3.4 Train a MLP classifier for the same task

Train a simple MLP perceptron for the same task. Again follow the instructions in docstring of the template for nn_classifier() where you should implement this exercise.

Note that unlike scikit-learn classifiers which accept symbolic labels, you will need to encode your labels for working with Keras models (this is also typical for other NN libraries).

Similar to the linear model, there are many aspects of the network that you can adjust for better classification. You should experiment with parameters such as number layers, units, dropout rate, training epochs etc. However, you are not required to show this in your solution. Note that if you used CountVectorizer from scikit-learn to encode the data, you may need to convert it to non-sparse, numpy arrays for training a Keras/Tensorflow model. Also note that, the MLP is not a very good architecture for the task at hand. We will introduce other architectures that are likely to be better for this problem.

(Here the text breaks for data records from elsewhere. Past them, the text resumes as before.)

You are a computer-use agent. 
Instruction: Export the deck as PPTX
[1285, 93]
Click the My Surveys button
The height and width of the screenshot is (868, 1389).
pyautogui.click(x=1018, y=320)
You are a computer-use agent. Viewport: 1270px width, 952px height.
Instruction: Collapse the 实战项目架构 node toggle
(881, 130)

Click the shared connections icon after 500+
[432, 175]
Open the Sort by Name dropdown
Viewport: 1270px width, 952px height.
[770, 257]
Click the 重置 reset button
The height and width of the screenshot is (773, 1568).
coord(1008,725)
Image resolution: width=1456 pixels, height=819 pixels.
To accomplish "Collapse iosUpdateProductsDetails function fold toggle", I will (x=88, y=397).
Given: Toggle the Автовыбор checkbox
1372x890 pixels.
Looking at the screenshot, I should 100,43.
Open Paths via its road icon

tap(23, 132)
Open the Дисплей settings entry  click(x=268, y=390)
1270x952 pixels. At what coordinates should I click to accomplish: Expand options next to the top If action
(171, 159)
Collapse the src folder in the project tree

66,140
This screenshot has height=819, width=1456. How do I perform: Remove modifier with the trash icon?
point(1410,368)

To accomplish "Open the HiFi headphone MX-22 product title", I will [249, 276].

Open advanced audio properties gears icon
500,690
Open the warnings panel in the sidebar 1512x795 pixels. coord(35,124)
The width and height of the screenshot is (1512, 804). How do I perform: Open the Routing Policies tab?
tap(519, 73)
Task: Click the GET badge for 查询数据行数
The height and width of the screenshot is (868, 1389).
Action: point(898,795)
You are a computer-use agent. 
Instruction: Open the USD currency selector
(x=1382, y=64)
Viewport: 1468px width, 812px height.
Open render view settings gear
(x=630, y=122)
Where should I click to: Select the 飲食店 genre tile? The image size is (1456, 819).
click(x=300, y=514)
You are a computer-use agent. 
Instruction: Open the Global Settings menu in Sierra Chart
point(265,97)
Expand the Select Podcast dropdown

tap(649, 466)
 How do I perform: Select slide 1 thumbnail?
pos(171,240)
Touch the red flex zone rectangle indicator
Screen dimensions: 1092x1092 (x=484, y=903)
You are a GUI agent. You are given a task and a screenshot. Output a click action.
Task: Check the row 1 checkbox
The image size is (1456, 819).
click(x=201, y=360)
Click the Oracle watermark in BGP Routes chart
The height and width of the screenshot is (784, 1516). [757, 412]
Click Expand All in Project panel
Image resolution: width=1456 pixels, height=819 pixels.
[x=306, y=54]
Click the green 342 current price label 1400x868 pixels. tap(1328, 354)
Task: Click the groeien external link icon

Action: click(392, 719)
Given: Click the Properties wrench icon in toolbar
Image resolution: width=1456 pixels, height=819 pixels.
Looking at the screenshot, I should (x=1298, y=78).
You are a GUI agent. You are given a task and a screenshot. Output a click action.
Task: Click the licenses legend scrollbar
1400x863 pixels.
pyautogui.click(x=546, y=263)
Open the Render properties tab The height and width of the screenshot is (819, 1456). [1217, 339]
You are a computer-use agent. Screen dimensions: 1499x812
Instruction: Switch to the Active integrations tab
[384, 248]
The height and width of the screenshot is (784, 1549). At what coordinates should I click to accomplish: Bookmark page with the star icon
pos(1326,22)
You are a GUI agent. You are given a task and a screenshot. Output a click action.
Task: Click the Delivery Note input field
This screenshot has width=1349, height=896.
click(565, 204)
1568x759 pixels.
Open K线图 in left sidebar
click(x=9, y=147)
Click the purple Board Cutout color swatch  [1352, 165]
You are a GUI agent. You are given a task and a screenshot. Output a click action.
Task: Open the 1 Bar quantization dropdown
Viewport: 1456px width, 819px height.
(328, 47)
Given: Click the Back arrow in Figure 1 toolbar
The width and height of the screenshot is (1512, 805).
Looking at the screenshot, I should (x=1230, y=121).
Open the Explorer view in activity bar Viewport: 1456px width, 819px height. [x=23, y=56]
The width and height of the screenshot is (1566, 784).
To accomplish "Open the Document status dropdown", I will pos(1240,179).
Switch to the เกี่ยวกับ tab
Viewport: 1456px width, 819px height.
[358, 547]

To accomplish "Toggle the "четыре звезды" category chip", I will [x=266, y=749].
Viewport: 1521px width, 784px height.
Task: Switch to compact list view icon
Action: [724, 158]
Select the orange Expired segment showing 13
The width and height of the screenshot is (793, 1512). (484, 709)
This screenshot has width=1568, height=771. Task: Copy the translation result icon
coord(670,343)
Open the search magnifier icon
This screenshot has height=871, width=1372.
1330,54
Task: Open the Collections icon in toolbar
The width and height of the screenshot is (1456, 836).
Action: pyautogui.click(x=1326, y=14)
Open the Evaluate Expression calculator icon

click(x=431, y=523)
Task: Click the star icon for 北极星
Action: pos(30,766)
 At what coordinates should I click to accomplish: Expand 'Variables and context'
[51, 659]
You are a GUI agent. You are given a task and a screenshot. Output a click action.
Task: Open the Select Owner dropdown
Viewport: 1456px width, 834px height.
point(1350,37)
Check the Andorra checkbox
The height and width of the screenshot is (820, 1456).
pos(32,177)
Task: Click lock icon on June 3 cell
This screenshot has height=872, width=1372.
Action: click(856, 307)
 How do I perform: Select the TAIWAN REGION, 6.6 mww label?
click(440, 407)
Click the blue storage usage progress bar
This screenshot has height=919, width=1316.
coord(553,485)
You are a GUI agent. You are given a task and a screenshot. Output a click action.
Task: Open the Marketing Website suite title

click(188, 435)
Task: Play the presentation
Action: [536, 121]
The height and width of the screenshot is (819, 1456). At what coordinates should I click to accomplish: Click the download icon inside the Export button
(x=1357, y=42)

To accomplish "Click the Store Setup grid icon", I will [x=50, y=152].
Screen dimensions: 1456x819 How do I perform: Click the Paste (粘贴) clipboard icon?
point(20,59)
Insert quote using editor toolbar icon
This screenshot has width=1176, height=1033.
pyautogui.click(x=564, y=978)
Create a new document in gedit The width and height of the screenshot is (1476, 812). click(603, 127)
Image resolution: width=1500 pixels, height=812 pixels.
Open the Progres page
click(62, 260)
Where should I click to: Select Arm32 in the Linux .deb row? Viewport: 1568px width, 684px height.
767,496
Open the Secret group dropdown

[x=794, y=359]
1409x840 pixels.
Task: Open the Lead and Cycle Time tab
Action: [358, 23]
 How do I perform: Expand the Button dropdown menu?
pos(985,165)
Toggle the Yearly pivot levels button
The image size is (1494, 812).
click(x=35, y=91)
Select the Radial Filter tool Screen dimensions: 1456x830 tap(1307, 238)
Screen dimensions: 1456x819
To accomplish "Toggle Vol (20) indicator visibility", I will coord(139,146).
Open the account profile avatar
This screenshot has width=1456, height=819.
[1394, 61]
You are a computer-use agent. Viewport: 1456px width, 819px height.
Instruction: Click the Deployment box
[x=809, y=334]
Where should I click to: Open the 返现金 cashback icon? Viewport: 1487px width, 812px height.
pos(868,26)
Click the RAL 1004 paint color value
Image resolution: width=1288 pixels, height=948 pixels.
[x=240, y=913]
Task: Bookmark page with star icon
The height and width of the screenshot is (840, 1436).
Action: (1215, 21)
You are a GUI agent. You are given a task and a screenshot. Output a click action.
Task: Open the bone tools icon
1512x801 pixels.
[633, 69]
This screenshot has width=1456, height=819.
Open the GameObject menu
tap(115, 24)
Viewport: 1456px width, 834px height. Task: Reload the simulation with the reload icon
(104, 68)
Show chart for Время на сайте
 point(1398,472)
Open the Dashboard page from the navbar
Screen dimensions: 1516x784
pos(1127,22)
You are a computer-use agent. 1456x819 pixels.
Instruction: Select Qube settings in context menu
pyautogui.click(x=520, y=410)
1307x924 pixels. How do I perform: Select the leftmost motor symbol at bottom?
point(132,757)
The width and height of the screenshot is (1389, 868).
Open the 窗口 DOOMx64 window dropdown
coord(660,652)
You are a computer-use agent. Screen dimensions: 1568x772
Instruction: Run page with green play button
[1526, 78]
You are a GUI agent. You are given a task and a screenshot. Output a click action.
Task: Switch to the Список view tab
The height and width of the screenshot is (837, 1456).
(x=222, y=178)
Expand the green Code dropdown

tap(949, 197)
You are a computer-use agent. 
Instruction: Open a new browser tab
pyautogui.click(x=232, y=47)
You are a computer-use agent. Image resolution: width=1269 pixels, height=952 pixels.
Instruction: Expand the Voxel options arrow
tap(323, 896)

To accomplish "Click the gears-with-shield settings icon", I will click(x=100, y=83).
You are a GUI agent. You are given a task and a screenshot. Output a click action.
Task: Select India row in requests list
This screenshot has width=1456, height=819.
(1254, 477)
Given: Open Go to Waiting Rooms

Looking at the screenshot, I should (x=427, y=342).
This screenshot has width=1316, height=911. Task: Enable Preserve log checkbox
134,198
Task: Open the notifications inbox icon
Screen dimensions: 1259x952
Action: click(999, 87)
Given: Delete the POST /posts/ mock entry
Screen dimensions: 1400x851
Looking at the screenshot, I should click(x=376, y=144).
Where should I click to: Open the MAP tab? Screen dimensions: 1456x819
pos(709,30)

3.5 Calculate evaluation metrics

Given gold-standard labels and predictions, calculate macro-averaged precision, recall and F1-score, as well as a confusion matrix, optionally also printing the results. Template for this exercise is in function evaluate().

Questions

The answers to the question below are not required, but by answering them will help you understand / learn the topic better.

Are the evaluation metrics we use here appropriate? Would the use of accuracy or micro-averaged precision / recall / F1-score be a good idea?
Which model (linear and NN) works better? What should you pay attention to make sure that the comparisons of the models are reliable?
Are the models linear in ‘IPA segment’ input space?
Do your models work well? How can you demonstrate that they are really useful models?
How would training/test scores differ if you use only higher order ngrams as features? For example, using only trigrams.
How would the linear and the neural model scale if we were using many features?
It is noted above that the MLP is not necessarily a good NN architecture for the task. Why?
How varied are the results of the models? Which model do you expect (or observe) to produce higher variation on test the scores? Why?